Павел молча обхватил своей ладонью, широкой как лопата, тонкое и узкое его лицо и мягко толкнул назад. Артист тут же улетел под полку и сконфуженно умолк. Больше про Ушакова не вспоминал, да и все с уважением поглядывали теперь на Тарасова. А Павел стеснялся себя. Простой, деревенский, ничего в жизни по существу не видел, а тут артисты… Да и то, что толкнул того, который «адмирал Ушаков», неловко как-то вышло. Может, он шутил? А Павел по простоте своей душевной не понял шутки. Ленинградец же, артист-то! А это, как известно, колыбель революции… У них там, может, все такие, а, может, это и не обидно вовсе, что так кричат? Может, так и надо?

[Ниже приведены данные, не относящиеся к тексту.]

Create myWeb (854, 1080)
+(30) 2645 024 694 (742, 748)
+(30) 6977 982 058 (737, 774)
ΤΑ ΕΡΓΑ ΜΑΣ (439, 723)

Москву Тарасов совсем не видел и даже не узнал ее ночных, суровых очертаний по рисункам, которых было много в школе. Потому что попали в столицу глухой ночью, сырой и холодной. Даже снежок завьюжил, мартовский, коварный; как иголками колол лицо, руки. Да и погнали их с одного вокзала на другой почти под конвоем. Их везли два надменных красноармейца, еще один морской, всю дорогу пьяный, с белыми пустыми глазами. Павел так и не понял, какого он звания. По Москве, с вокзала на вокзал, ехали в трамвае с черными от копоти и грязи окнами. Трамвай раскачивался, бренчал, звенел, гудел тяжелыми колесами по рельсам, весь трясся, что вот-вот развалится. Как та их тамбовская «кукушка». Только сирых колхозников да пьяных жиганов не видно здесь было. Может быть, спали они в это время, а может быть, все были под арестом уже. И печки-буржуйки, конечно, тоже не было. А так – кукушка и кукушка! Однако и самой столицы не видно было из-за темноты и грязных окон.
Тарасов сошел один с эшелона в деревянной Чите ранним утром, «согласно предписанию», и сразу зашагал в штаб погранокруга, пешком, спрашивая у заспанных пешеходов дорогу. Снег еще лежал стылыми сугробами и ветер выл холодный, как смерть. Павел тащил на плечах серый вещмешок и свой почти уже пустой «сидор». Левая рука онемела от тяжести, плечо саднило. Продрог он необыкновенно! Но нес и нес свою дорогую поклажу, потому что чувствовал Павел Иванович Тарасов – то он судьбу свою несет. А это лишь первые его слепые шаги по длинной и путаной дороге.